▶ **WHAT YOU NEED TO DO**
A word-for-word restatement of the listing is the only acceptable answer.

START GIVEN ENTRIES

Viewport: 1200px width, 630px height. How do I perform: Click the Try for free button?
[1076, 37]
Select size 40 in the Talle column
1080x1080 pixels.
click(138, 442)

END GIVEN ENTRIES

▶ **TASK SOLUTION**
Viewport: 1200px width, 630px height. How do I perform: Click the Try for free button?
[1076, 37]
Select size 40 in the Talle column
1080x1080 pixels.
click(138, 442)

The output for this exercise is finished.